(Exercise goal) Where an image appears in the data, omit it and reproduce the rest exactly.

(Supplied material)
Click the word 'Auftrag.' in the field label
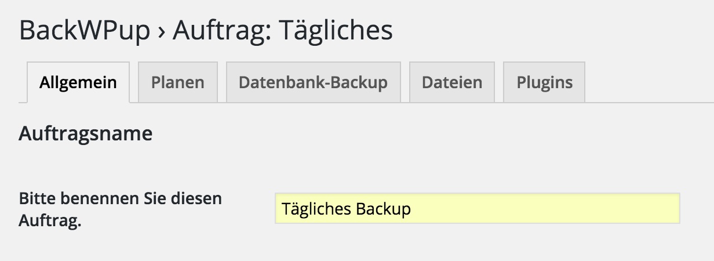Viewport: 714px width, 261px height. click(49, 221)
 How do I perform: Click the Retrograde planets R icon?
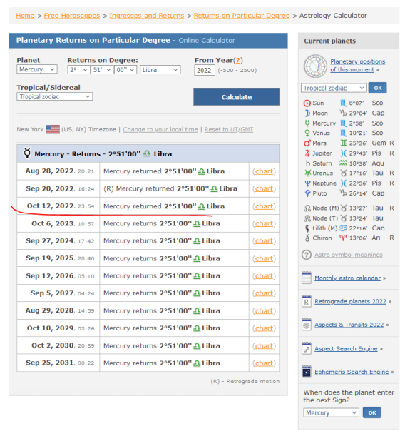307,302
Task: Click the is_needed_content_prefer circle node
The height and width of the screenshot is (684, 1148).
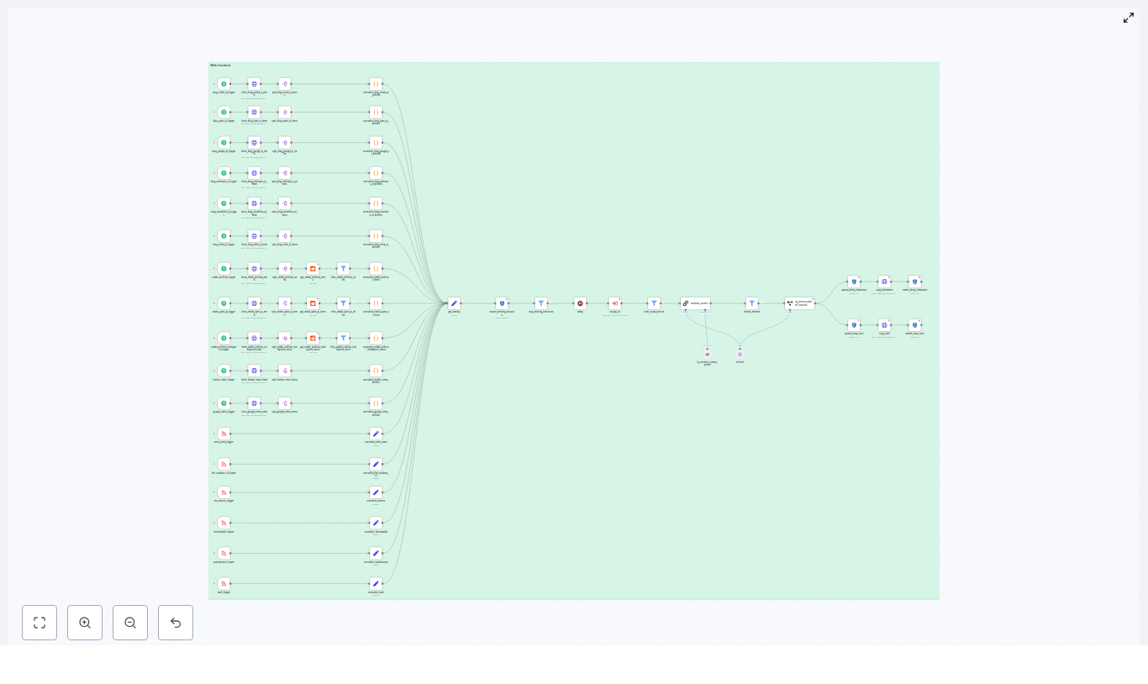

(Completed exercise)
Click the word 'Auftrag.' in the field label
Viewport: 714px width, 261px height. click(49, 221)
 How do I perform: Click the Retrograde planets R icon?
307,302
Task: Click the is_needed_content_prefer circle node
The height and width of the screenshot is (684, 1148).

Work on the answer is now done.